Given data below:

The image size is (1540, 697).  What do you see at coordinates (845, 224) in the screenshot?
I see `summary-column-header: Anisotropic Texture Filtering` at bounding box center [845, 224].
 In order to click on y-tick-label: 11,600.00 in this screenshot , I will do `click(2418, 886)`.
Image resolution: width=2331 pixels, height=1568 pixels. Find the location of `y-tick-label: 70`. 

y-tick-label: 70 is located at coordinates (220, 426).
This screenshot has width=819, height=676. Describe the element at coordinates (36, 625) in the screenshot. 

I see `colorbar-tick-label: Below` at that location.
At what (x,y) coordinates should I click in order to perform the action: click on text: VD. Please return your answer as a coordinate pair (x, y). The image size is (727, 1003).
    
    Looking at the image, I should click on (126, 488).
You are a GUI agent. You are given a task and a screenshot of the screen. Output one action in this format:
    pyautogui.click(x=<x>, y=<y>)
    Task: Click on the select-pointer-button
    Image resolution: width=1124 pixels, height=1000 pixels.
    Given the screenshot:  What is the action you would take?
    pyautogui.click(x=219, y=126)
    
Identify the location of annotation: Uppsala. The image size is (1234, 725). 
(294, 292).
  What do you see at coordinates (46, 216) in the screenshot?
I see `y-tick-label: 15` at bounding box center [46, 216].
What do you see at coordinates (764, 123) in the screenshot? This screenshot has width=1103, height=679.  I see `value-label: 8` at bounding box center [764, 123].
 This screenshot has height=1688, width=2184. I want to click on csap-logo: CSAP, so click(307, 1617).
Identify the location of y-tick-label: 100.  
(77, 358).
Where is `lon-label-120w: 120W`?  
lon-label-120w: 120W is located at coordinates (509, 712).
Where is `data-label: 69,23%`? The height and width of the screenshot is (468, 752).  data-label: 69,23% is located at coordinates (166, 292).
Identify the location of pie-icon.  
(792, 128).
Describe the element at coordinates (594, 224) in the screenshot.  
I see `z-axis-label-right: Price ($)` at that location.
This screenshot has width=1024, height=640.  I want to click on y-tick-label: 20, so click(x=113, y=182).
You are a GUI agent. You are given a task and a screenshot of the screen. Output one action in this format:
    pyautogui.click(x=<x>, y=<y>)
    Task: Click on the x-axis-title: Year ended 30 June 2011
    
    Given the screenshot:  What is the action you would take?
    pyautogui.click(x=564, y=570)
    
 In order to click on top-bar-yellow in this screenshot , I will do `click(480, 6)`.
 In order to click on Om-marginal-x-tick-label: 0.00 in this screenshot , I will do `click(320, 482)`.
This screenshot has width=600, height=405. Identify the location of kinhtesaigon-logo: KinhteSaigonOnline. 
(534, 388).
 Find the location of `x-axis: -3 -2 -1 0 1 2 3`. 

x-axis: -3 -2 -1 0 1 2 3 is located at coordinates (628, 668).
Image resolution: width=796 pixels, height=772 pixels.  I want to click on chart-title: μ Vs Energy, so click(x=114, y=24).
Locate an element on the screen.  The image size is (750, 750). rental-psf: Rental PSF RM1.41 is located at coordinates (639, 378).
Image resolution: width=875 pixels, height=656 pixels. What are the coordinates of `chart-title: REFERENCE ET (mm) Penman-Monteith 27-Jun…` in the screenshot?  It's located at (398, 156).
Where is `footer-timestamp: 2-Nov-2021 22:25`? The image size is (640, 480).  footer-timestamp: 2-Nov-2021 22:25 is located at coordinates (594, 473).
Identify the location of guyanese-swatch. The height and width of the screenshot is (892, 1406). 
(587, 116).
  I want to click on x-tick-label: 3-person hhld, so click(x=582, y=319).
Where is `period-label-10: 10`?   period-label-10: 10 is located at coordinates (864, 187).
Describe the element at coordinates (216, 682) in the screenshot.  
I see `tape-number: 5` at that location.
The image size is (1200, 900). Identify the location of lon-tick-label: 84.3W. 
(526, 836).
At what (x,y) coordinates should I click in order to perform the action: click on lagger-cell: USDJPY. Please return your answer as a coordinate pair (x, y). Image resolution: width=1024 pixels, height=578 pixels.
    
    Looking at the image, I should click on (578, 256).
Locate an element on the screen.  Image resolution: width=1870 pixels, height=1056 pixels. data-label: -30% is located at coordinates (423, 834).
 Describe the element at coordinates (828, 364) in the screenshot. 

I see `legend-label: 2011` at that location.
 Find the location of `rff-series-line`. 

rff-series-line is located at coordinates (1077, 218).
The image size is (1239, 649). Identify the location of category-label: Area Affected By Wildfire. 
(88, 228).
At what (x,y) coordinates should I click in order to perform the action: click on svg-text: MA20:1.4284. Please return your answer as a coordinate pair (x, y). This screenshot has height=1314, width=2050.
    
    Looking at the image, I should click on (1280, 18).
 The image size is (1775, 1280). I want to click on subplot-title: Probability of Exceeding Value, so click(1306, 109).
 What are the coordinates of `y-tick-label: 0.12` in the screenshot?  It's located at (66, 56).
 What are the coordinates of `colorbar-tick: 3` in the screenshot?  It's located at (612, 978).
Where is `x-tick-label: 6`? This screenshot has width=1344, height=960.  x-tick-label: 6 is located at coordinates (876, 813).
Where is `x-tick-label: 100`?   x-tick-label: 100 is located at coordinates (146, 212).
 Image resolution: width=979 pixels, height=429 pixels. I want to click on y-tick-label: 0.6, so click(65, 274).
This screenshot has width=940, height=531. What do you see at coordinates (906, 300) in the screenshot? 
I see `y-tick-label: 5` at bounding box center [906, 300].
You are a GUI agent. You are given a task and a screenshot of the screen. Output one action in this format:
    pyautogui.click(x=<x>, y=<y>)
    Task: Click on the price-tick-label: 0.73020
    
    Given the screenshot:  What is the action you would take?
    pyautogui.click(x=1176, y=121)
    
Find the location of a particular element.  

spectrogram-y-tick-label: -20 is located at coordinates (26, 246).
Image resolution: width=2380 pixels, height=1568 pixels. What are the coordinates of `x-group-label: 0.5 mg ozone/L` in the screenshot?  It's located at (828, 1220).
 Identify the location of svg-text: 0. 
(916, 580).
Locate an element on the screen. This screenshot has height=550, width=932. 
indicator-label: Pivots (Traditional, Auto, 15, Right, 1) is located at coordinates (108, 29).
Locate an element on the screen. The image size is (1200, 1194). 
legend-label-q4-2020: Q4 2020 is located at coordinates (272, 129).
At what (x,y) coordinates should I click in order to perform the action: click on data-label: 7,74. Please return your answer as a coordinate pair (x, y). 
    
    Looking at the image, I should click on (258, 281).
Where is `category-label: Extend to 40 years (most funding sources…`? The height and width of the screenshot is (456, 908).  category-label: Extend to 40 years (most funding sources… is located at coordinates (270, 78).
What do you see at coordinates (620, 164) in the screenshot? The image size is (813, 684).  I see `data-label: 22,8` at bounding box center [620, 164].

End of Given data.

Please write out the whole listing above again, word for word, from its first line through its last.

The image size is (1540, 697).  What do you see at coordinates (845, 224) in the screenshot?
I see `summary-column-header: Anisotropic Texture Filtering` at bounding box center [845, 224].
 In order to click on y-tick-label: 11,600.00 in this screenshot , I will do `click(2418, 886)`.
Image resolution: width=2331 pixels, height=1568 pixels. Find the location of `y-tick-label: 70`. 

y-tick-label: 70 is located at coordinates (220, 426).
This screenshot has width=819, height=676. Describe the element at coordinates (36, 625) in the screenshot. 

I see `colorbar-tick-label: Below` at that location.
At what (x,y) coordinates should I click in order to perform the action: click on text: VD. Please return your answer as a coordinate pair (x, y). The image size is (727, 1003).
    
    Looking at the image, I should click on (126, 488).
You are a GUI agent. You are given a task and a screenshot of the screen. Output one action in this format:
    pyautogui.click(x=<x>, y=<y>)
    Task: Click on the select-pointer-button
    Image resolution: width=1124 pixels, height=1000 pixels.
    Given the screenshot:  What is the action you would take?
    pyautogui.click(x=219, y=126)
    
Identify the location of annotation: Uppsala. The image size is (1234, 725). 
(294, 292).
  What do you see at coordinates (46, 216) in the screenshot?
I see `y-tick-label: 15` at bounding box center [46, 216].
What do you see at coordinates (764, 123) in the screenshot? This screenshot has width=1103, height=679.  I see `value-label: 8` at bounding box center [764, 123].
 This screenshot has height=1688, width=2184. I want to click on csap-logo: CSAP, so click(307, 1617).
Identify the location of y-tick-label: 100.  
(77, 358).
Where is `lon-label-120w: 120W`?  
lon-label-120w: 120W is located at coordinates (509, 712).
Where is `data-label: 69,23%`? The height and width of the screenshot is (468, 752).  data-label: 69,23% is located at coordinates (166, 292).
Identify the location of pie-icon.  
(792, 128).
Describe the element at coordinates (594, 224) in the screenshot.  
I see `z-axis-label-right: Price ($)` at that location.
This screenshot has width=1024, height=640.  I want to click on y-tick-label: 20, so click(x=113, y=182).
You are a GUI agent. You are given a task and a screenshot of the screen. Output one action in this format:
    pyautogui.click(x=<x>, y=<y>)
    Task: Click on the x-axis-title: Year ended 30 June 2011
    
    Given the screenshot:  What is the action you would take?
    pyautogui.click(x=564, y=570)
    
 In order to click on top-bar-yellow in this screenshot , I will do `click(480, 6)`.
 In order to click on Om-marginal-x-tick-label: 0.00 in this screenshot , I will do `click(320, 482)`.
This screenshot has width=600, height=405. Identify the location of kinhtesaigon-logo: KinhteSaigonOnline. 
(534, 388).
 Find the location of `x-axis: -3 -2 -1 0 1 2 3`. 

x-axis: -3 -2 -1 0 1 2 3 is located at coordinates (628, 668).
Image resolution: width=796 pixels, height=772 pixels.  I want to click on chart-title: μ Vs Energy, so click(x=114, y=24).
Locate an element on the screen.  The image size is (750, 750). rental-psf: Rental PSF RM1.41 is located at coordinates (639, 378).
Image resolution: width=875 pixels, height=656 pixels. What are the coordinates of `chart-title: REFERENCE ET (mm) Penman-Monteith 27-Jun…` in the screenshot?  It's located at (398, 156).
Where is `footer-timestamp: 2-Nov-2021 22:25`? The image size is (640, 480).  footer-timestamp: 2-Nov-2021 22:25 is located at coordinates (594, 473).
Identify the location of guyanese-swatch. The height and width of the screenshot is (892, 1406). 
(587, 116).
  I want to click on x-tick-label: 3-person hhld, so click(x=582, y=319).
Where is `period-label-10: 10`?   period-label-10: 10 is located at coordinates (864, 187).
Describe the element at coordinates (216, 682) in the screenshot.  
I see `tape-number: 5` at that location.
The image size is (1200, 900). Identify the location of lon-tick-label: 84.3W. 
(526, 836).
At what (x,y) coordinates should I click in order to perform the action: click on lagger-cell: USDJPY. Please return your answer as a coordinate pair (x, y). Image resolution: width=1024 pixels, height=578 pixels.
    
    Looking at the image, I should click on (578, 256).
Locate an element on the screen.  Image resolution: width=1870 pixels, height=1056 pixels. data-label: -30% is located at coordinates (423, 834).
 Describe the element at coordinates (828, 364) in the screenshot. 

I see `legend-label: 2011` at that location.
 Find the location of `rff-series-line`. 

rff-series-line is located at coordinates (1077, 218).
The image size is (1239, 649). Identify the location of category-label: Area Affected By Wildfire. 
(88, 228).
At what (x,y) coordinates should I click in order to perform the action: click on svg-text: MA20:1.4284. Please return your answer as a coordinate pair (x, y). This screenshot has height=1314, width=2050.
    
    Looking at the image, I should click on (1280, 18).
 The image size is (1775, 1280). I want to click on subplot-title: Probability of Exceeding Value, so click(1306, 109).
 What are the coordinates of `y-tick-label: 0.12` in the screenshot?  It's located at (66, 56).
 What are the coordinates of `colorbar-tick: 3` in the screenshot?  It's located at (612, 978).
Where is `x-tick-label: 6`? This screenshot has width=1344, height=960.  x-tick-label: 6 is located at coordinates (876, 813).
Where is `x-tick-label: 100`?   x-tick-label: 100 is located at coordinates (146, 212).
 Image resolution: width=979 pixels, height=429 pixels. I want to click on y-tick-label: 0.6, so click(65, 274).
This screenshot has width=940, height=531. What do you see at coordinates (906, 300) in the screenshot? 
I see `y-tick-label: 5` at bounding box center [906, 300].
You are a GUI agent. You are given a task and a screenshot of the screen. Output one action in this format:
    pyautogui.click(x=<x>, y=<y>)
    Task: Click on the price-tick-label: 0.73020
    
    Given the screenshot:  What is the action you would take?
    pyautogui.click(x=1176, y=121)
    
Find the location of a particular element.  

spectrogram-y-tick-label: -20 is located at coordinates (26, 246).
Image resolution: width=2380 pixels, height=1568 pixels. What are the coordinates of `x-group-label: 0.5 mg ozone/L` in the screenshot?  It's located at (828, 1220).
 Identify the location of svg-text: 0. 
(916, 580).
Locate an element on the screen. This screenshot has height=550, width=932. 
indicator-label: Pivots (Traditional, Auto, 15, Right, 1) is located at coordinates (108, 29).
Locate an element on the screen. The image size is (1200, 1194). 
legend-label-q4-2020: Q4 2020 is located at coordinates (272, 129).
At what (x,y) coordinates should I click in order to perform the action: click on data-label: 7,74. Please return your answer as a coordinate pair (x, y). 
    
    Looking at the image, I should click on (258, 281).
Where is `category-label: Extend to 40 years (most funding sources…`? The height and width of the screenshot is (456, 908).  category-label: Extend to 40 years (most funding sources… is located at coordinates (270, 78).
What do you see at coordinates (620, 164) in the screenshot? The image size is (813, 684).  I see `data-label: 22,8` at bounding box center [620, 164].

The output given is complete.